Wali Kota Mataram, Mohan Rolisakan, mengatakan bahwa bencana banjir tersebut merupakan banjir yang terbesar selama ini karena terjadi merata pada enam kecamatan di kota itu. Banjir besar ini disebabkan curah hujan tinggi dengan intensitas lama dan merata dari hulu hingga hilir sehingga menyebabkan air Sungai Ancar dan Kali Unus meluap.
Mohan mengatakan bahwa korban banjir telah dievakuasi ke tempat-tempat yang lebih aman dengan menurunkan tim dari Badan Penanggulangan Bencana Daerah (BPBD), bekerja sama dengan TNI/Polri, serta pihak terkait lainnya. “Alhamdulillah, pagi tadi air sudah menyusut dan masyarakat bisa kembali ke rumah masing-masing untuk melakukan pembersihan sisa banjir," katanya dilansir dari Antara.

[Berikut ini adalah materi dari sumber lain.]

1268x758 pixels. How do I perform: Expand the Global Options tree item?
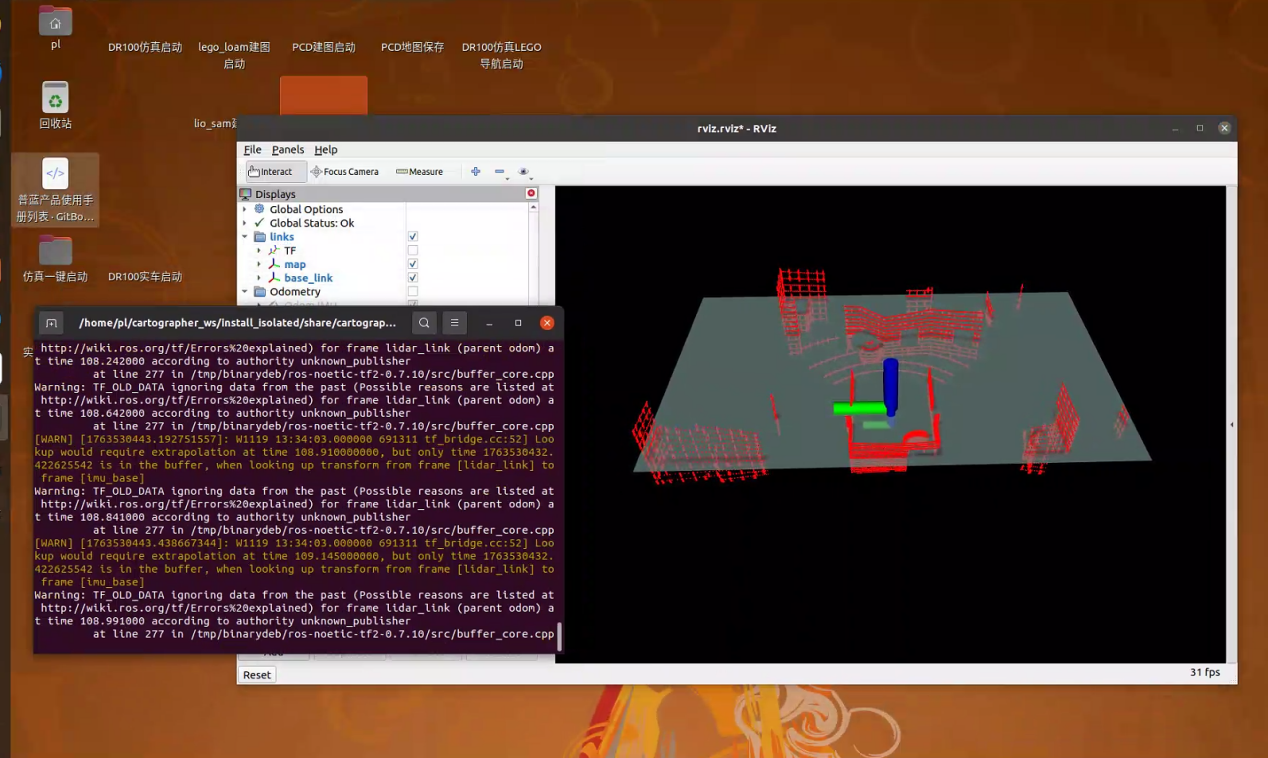[245, 210]
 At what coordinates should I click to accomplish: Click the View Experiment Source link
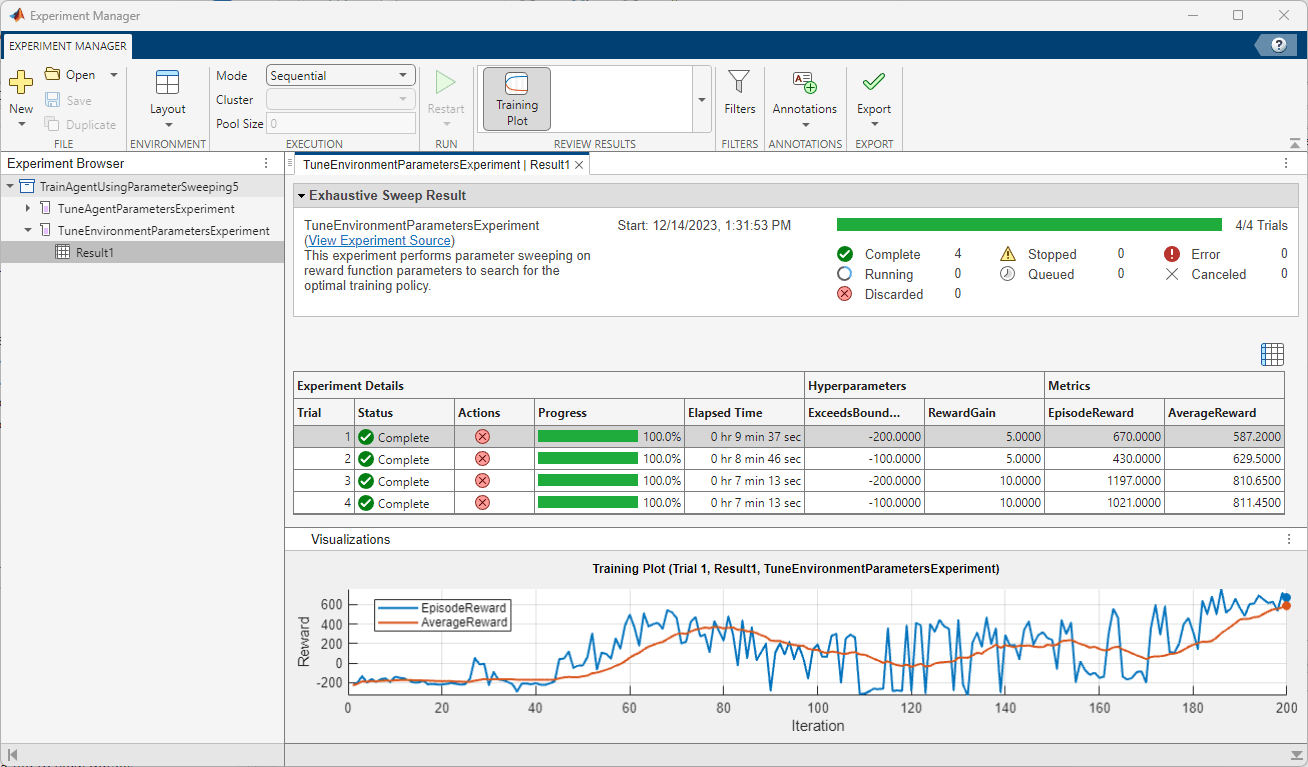pos(379,241)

Sekretaris BPBD Kota Mataram, Ahmad Muzaki, mengemukakan bahwa penyebab banjir adalah intensitas hujan sedang hingga lebat dengan durasi cukup lama disertai kilat/petir dan angin kencang. Akibatkan, air sungai meluap dan merendam rumah warga. "Tadi malam kami membuka 10 titik pengungsian. Ada yang di masjid sekolah, Asrama Haji, dan ke rumah-rumah warga sekitar. Tapi Alhamdulillah, hari ini warga kembali untuk membersihkan rumah dari sisa banjir," terangnya.
Krisis Tata Ruang?
Sementara itu, Ketua Komisi III DPRD NTB, Sambirang Ahmadi, menyebut salah satu faktor utama penyebab banjir tersebut adalah tata ruang yang kacau. Sambirang mengatakan bahwa saat ini NTB mengalami penyusutan ruang terbuka hijau akibat konversi lahan pertanian dan resapan menjadi kompleks perumahan.

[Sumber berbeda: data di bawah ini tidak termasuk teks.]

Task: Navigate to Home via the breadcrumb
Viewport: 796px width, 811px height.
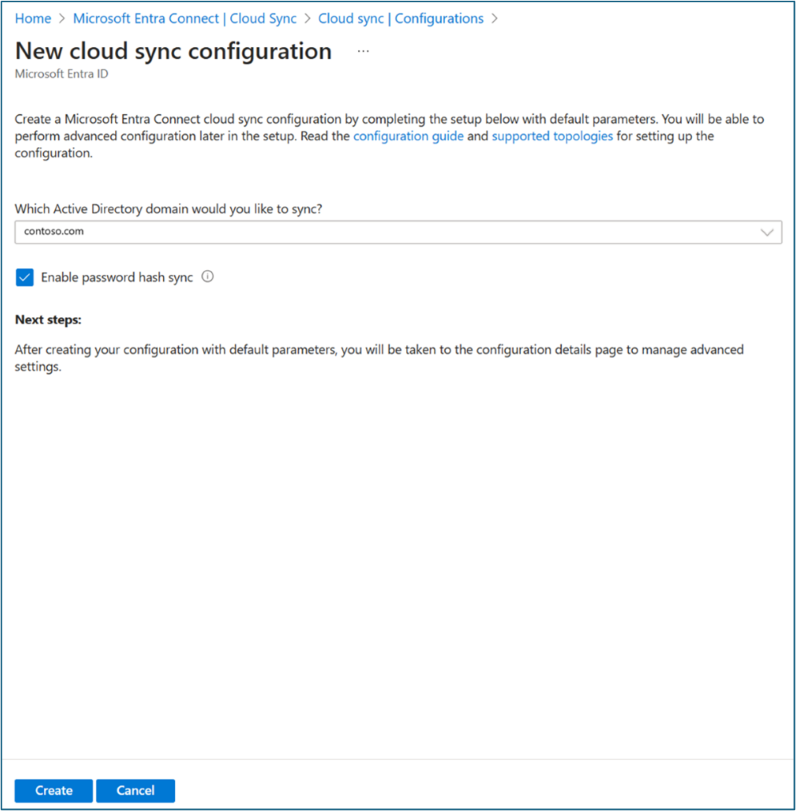Action: coord(32,17)
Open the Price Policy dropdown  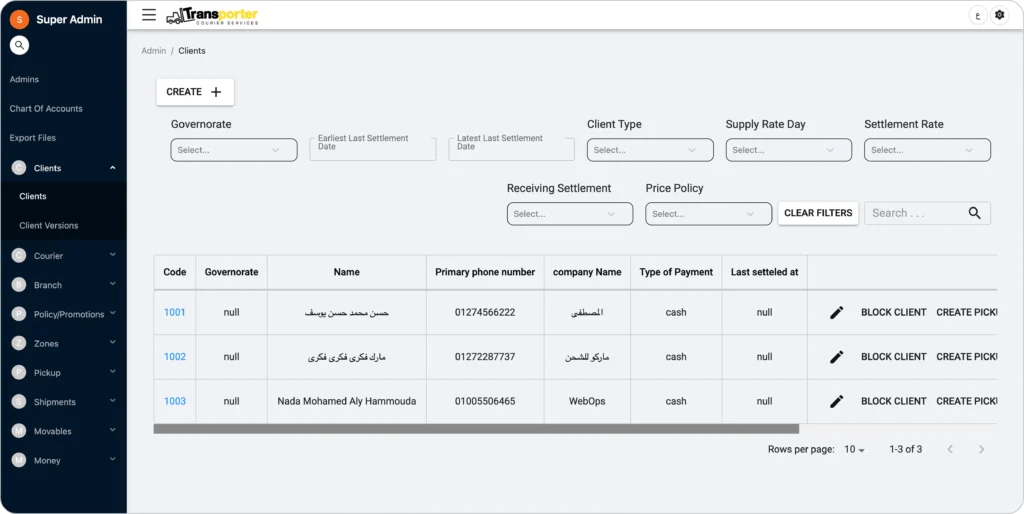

“Ini bukan hanya soal curah hujan tinggi. Ini sinyal bahwa kita sedang menghadapi krisis pengelolaan tata ruang yang serius. Pemerintah harus berani mengubah arah kebijakan ke model pembangunan yang berpihak pada keberlanjutan lingkungan,” tegas Sambirang.
Selain itu, ia juga mengatakan bahwa lemahnya pengendalian izin properti juga menjadi salah satu penyumbang masalah tata ruang. Sambirang menegaskan bahwa saat ini menjadi momentum yang tepat bagi pemerintah untuk merancang kebijakan yang berpihak pada keberlanjutan lingkungan hijau dalam RPJMD.
"Perlu ada program unggulan yang secara langsung menjawab ancaman alih fungsi lahan, defisit ekologi kota, dan risiko banjir perkotaan. Realitas hari ini memperlihatkan bahwa tanpa ketegasan pemerintah menjaga kawasan resapan air dan menertibkan industri properti yang ekspansif, maka lingkungan perkotaan akan selalu dalam ancaman banjir," ucapnya.
Sambirang juga menekankan perlunya integrasi tata ruang dan mitigasi bencana agar RPJMD sejalan dengan RTRW serta analisis risiko iklim. Ia mengusulkan pula pengembangan tata kota yang berbasis resiliensi ekologis untuk menghadapi tekanan perubahan iklim dan ekspansi urbanisasi melalui langkah-langkah, seperti peningkatan ruang terbuka hijau (RTH), pengurangan titik genangan air, dan revitalisasi daerah aliran sungai (DAS).